Integration of current deep learning with symbol manipulation is not an easy path. Several hurdles remain. First, we must produce some means of simulating the environment of an agent, a so-called world model. Several studies have examined world models [3, 4], which attempt to model the environment around an agent using deep learning. To date, most studies have specifically examined prediction based on sensory data, but integration of sensor and motor data are important. Second, it is necessary to integrate the world model with symbols. Some concepts or features learned in the world model can be associated with linguistic patterns such as a word or a phrase. Prediction of the utterances from other people might serve as a strong prior to promote learning.

This special issue includes three papers addressing the direction laid out above. The first paper, by Ito et al. [5], targets modeling of the sensory-motor signals of a robot. This task is fundamentally important to produce a world model so that a robot can obtain important concepts and features while finding a low-dimensional manifold that describes the agent itself and the surrounding environment.
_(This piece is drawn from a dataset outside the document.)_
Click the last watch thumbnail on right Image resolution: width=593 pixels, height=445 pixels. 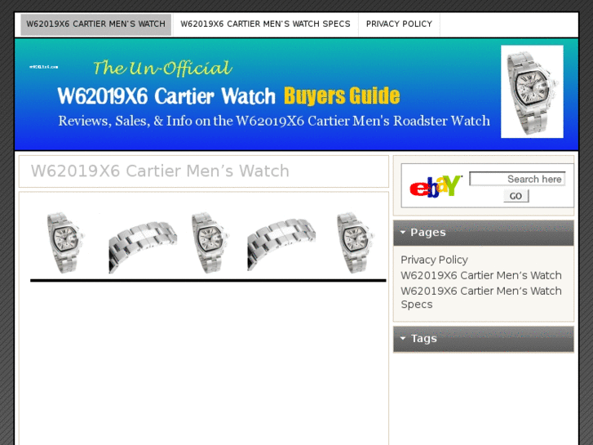coord(355,243)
To have such world models, one usually uses deep generative models, which is the topic of the second paper by Taniguchi et al. [6]. The paper presents a new framework called Neuro-SERKET, which can accommodate advanced versions of deep generative models. It integrates variational auto-encoder (VAE), which is among the most popular generative models, Gaussian mixture model (GMM), and latent Dirichlet allocations (LDA), which are also used polarly to model data of various kinds, and automatic speech recognition (ASR). It can accommodate from sensori-motor data to speech signals, which can be regarded as linking system 1 and system 2. The third paper by Yamakawa [7] addresses symbolic aspects, which specifically examine how one can predict the next utterance. It describes current deep learning methods such as attentions and transformers, and their relations to brain activities.

In summary, we attempted to show the future direction of deep learning research toward human intelligence. We hope the three papers can provide some insights to readers.